There are two ways the user can change these parameters.
Mouse/Touchpad
The first control system is the mouse. The gestures are:
- Drag and rotate to move on the surface of the sphere;
- Scroll up to zoom in;
- Scroll down to zoom out.
Hand Tracking
We also implemented a control system via “aero-gestures”, which uses mediapipe to track a single simple gesture: pinch in and out.

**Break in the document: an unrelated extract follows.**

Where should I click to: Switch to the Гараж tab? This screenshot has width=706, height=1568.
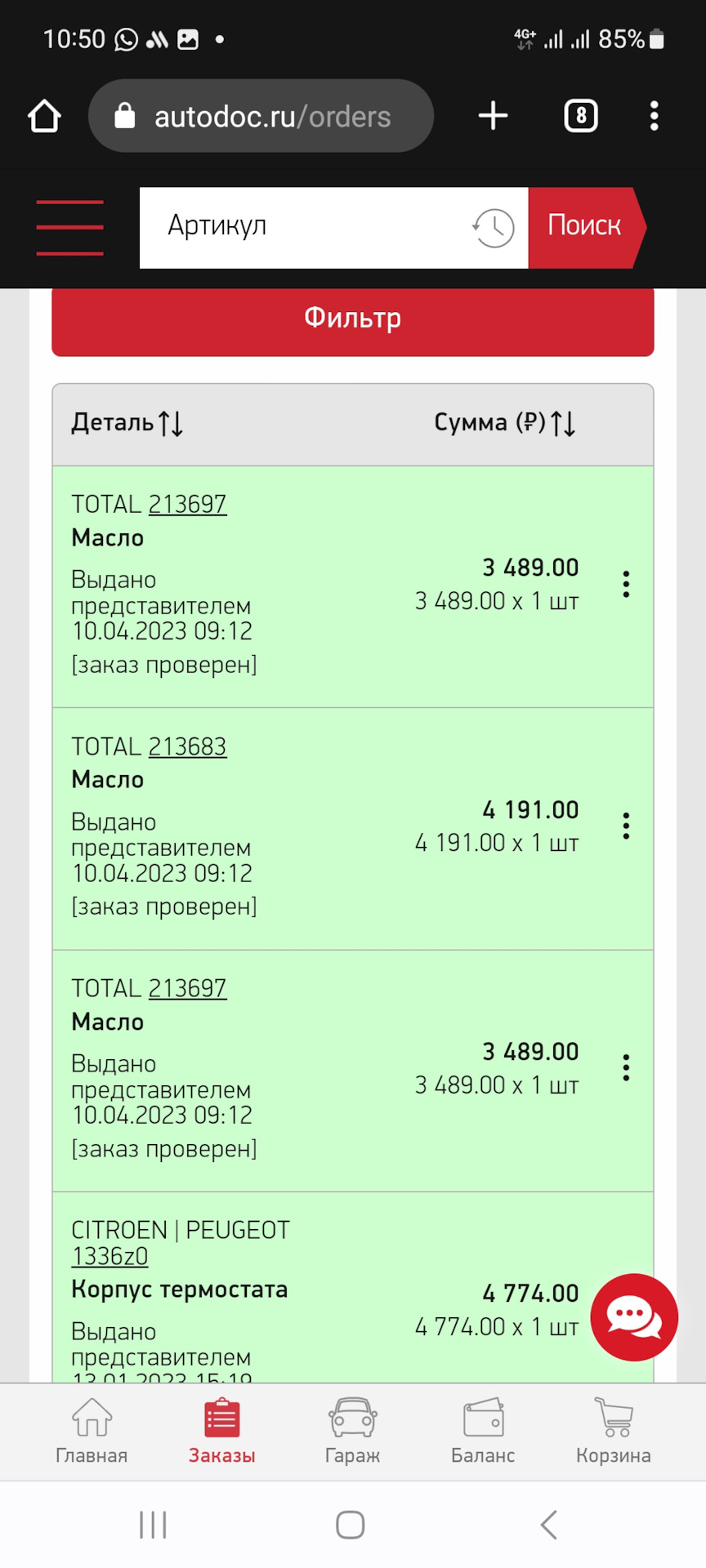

How it works is shown in the gif below.

Gravity
The “Gravity” module coordinates the camera lock onto planets and creates smooth and contextual transitions. When the user zooms, the code computes the NDC projections of each planet and uses a dynamic proximity threshold to choose a target. At that point it disables free controls, locks the camera, and moves it into orbit via linear interpolation of vectors. To decide which body to follow, we project the 3D position of each planet into screen space and consider only those within a central radius. The “attraction” distance adapts based on the radius of the planet (or of the Sun), ensuring consistent targeting across bodies of different sizes.
Note that a Rim light is also present to reveal the night side of the planet which, otherwise, would be dark (and since it is precisely the side onto which the camera is projected, this would be a problem).

Chatbot
The chatbot is a central feature of the software, designed to offer a highly focused and immersive educational experience: it is designed with specific constraints, so that answers are exclusively tied to the celestial body the user is observing through the camera, allowing deep exploration of the history, characteristics, and peculiarities of a single planet, fostering a more solid understanding.

Sound
In Astra Harmonica, sound is a structural component of the experience: the goal is to create a “universe of sounds” in which navigation in space corresponds to harmonic and timbral variations, maintaining musical coherence and a clear relationship between what you see and what you hear.

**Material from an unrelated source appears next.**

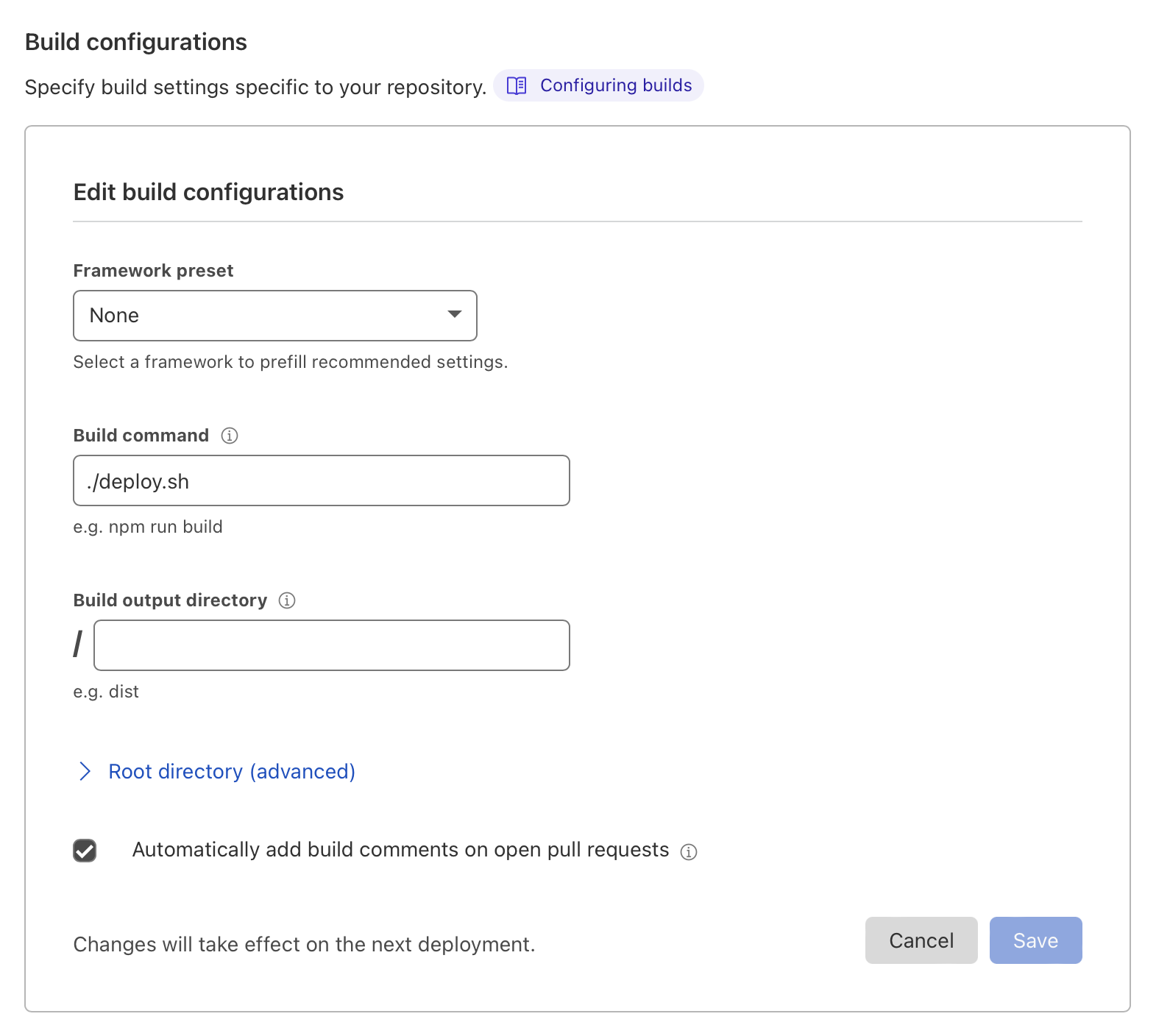Click the Build output directory info icon
1170x1036 pixels.
(287, 600)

At the core there is a generative harmonic progression: chords are not chosen in a totally random way, but follow a Markov chain, which favors plausible and musically credible transitions (for example Cmaj9 → Am9 → Dm9), introducing variety without losing identity. This progression supports a Tone.js loop that, at each cycle, updates the chord, configures the synths, and sets spatialization according to the arrangement of objects in space.

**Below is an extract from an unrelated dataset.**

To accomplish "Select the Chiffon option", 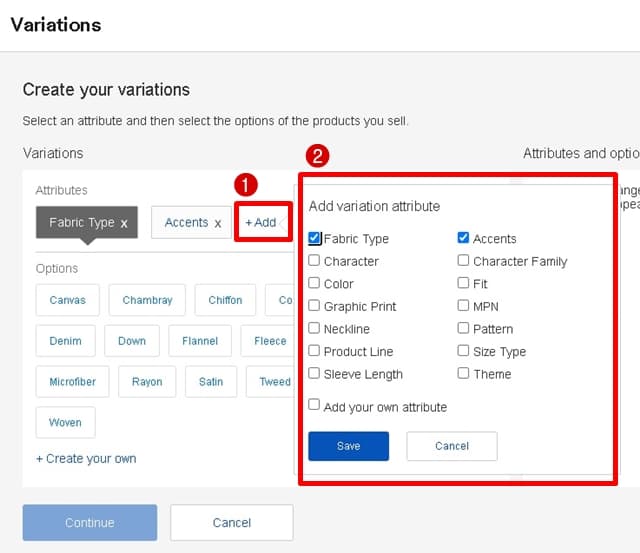I will coord(225,300).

Audio is also reactive to the camera: when the camera locks onto a celestial body via the gravity system, the related sound is perceptually “focused”: panning tends to center and volume increases, coherently with the idea of close observation. Conversely, distance directly influences perceived intensity: the farther an object is, the more its contribution is attenuated, obtaining a spatialized volume that reduces masking and keeps the overall mix readable.
Each category of celestial body has a dedicated musical role, so as to build a stable stratification. The Sun provides the base by playing the low root of the chord. The planets work on sustained notes, with a “glide” behavior on the root that emphasizes continuity and mass. The asteroids, finally, add fast details with short and fluid plucks, contributing to micro-dynamics without weighing down the sound scene.